Structural and biochemical analyses of hemimethylated DNA binding by the SeqA protein

The Escherichia coli SeqA protein recognizes the 11 hemimethylated G-^mA-T-C sites in the oriC region of the chromosome, and prevents replication over-initiation within one cell cycle. The crystal structure of the SeqA C-terminal domain with hemimethylated DNA revealed the N⁶-methyladenine recognition mechanism; however, the mechanism of discrimination between the hemimethylated and fully methylated states has remained elusive. In the present study, we performed mutational analyses of hemimethylated G-^mA-T-C sequences with the minimal DNA-binding domain of SeqA (SeqA_71–181), and found that SeqA_71–181 specifically binds to hemimethylated DNA containing a sequence with a mismatched ^mA:G base pair [G-^mA(:G)-T-C] as efficiently as the normal hemimethylated G-^mA(:T)-T-C sequence.

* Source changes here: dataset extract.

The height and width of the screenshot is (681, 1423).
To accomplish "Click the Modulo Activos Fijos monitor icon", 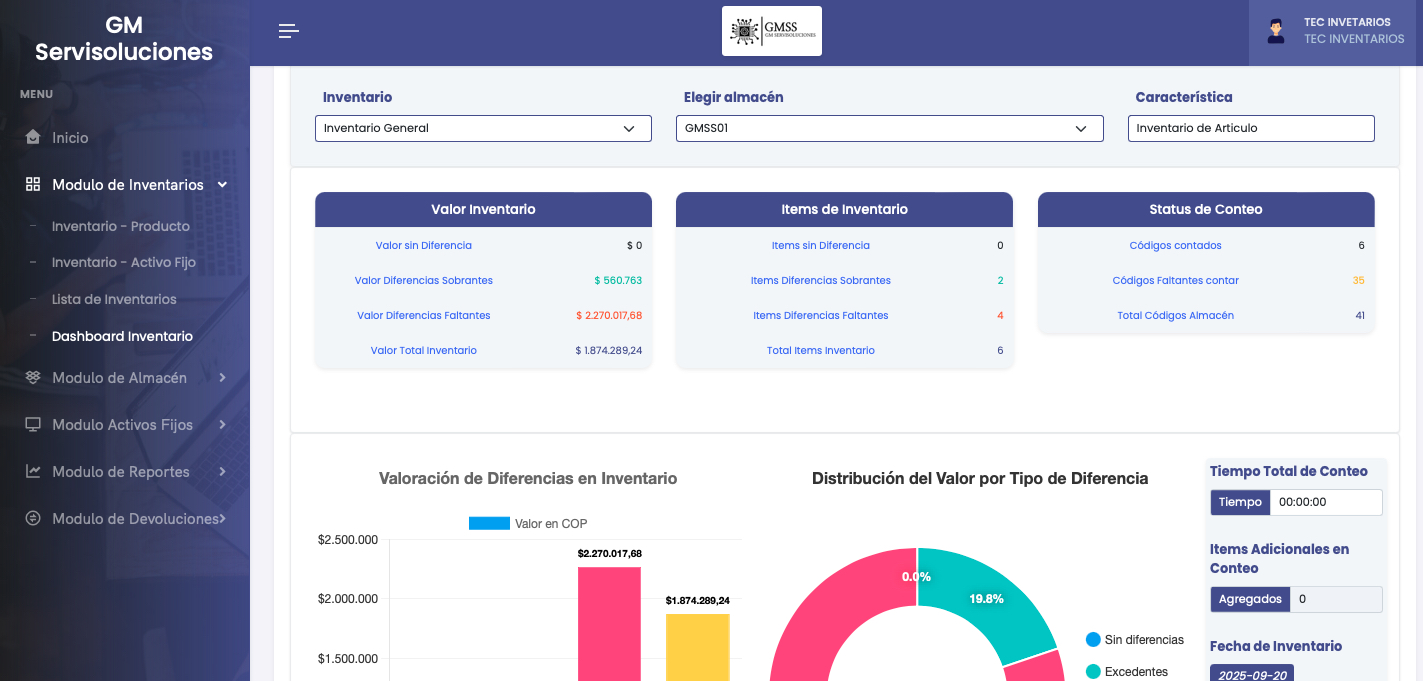I will coord(33,425).
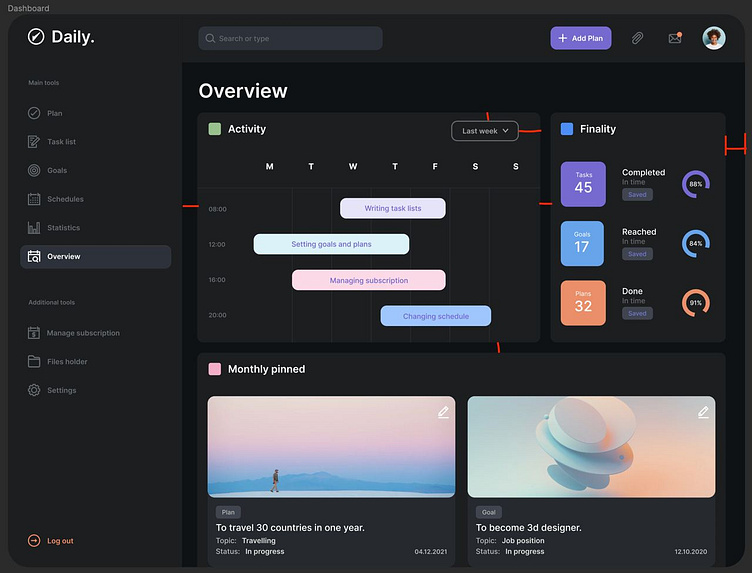Viewport: 752px width, 573px height.
Task: Click the search input field
Action: (x=290, y=38)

We determined the crystal structures of SeqA_71–181 complexed with the mismatched and normal hemimethylated DNAs at 2.5 and 3.0 Å resolutions, respectively, and found that the mismatched ^mA:G base pair and the normal ^mA:T base pair are recognized by SeqA in a similar manner. Furthermore, in both crystal structures, an electron density is present near the unmethylated adenine, which is only methylated in the fully methylated state. This electron density, which may be due to a water molecule or a metal ion, can exist in the hemimethylated state, but not in the fully methylated state, because of steric clash with the additional methyl group.